Last Wednesday, the Food and Drug Administration (FDA) approved a fourth coronavirus vaccine. The latest shot is from Novavax and follows the traditional protein-based vaccine technology. For individuals who prefer this type of vaccine option or have an allergy to the ingredients of the messenger RNA vaccines, this has been a long-awaited arrival. However, experts don’t believe it’ll significantly impact the pandemic trajectory since two-thirds of Americans have already gotten their initial shots, and other companies’ doses are widely available.

Like other coronavirus vaccine manufacturers, Novavax is working on a revised version of their vaccine specifically designed to target BA.4 and BA.5 subvariants. The revamped vaccines from all companies are critical in the continuing fight against Covid-19. The strains, BA.4, BA.5, and BA.2.12.1, currently responsible for most infections weren’t in existence when the first vaccines were developed.

It’s vital to point out that the current vaccines have been essential in dealing with the pandemic. A recent study published in The Lancet states the first coronavirus vaccines saved 1.9 million American lives in their first year alone. Also, they still are protecting against severe illness and death from Covid-19.

The issue is the virus is continuing to mutate, and the latest variants have several changes to critical points on the spike proteins that make them less recognizable to immune systems than previous versions of the virus. To combat this, the vaccines must be slightly altered to best fend off the variants and given as a booster.

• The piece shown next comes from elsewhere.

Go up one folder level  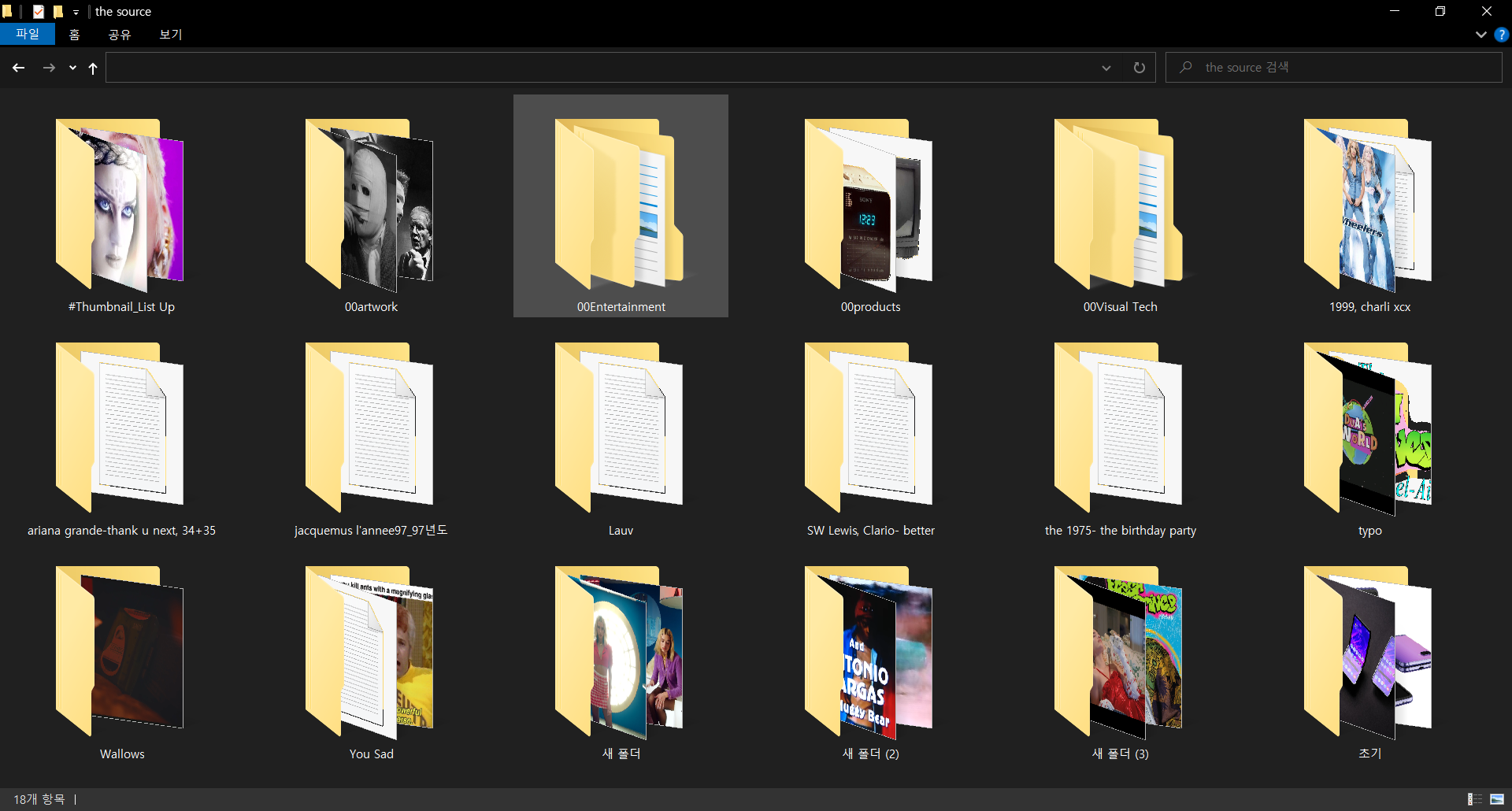point(93,69)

The process isn’t as simple as it sounds. First, experts need to predict which variants will dominate in late 2022 and into 2023. Next, they need to determine whether altered versions of the original vaccines will be effective. Then, the updated vaccines have to be tested to see whether they pose new challenges regarding safety, cost, or timely distribution.

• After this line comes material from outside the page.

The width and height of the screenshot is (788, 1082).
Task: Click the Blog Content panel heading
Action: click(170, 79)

This method is like what happens with developing the seasonal flu vaccine, which we still have trouble predicting which strain will be dominant in a particular season. The problem is that the new coronavirus is almost mutating faster than we can keep up with the changes, making developing effective boosters incredibly challenging. This difficulty is why many are wondering will the boosters targeting the current widely circulating variants be effective come fall, or will a new variant emerge between now and the expected surge of winter coronavirus cases?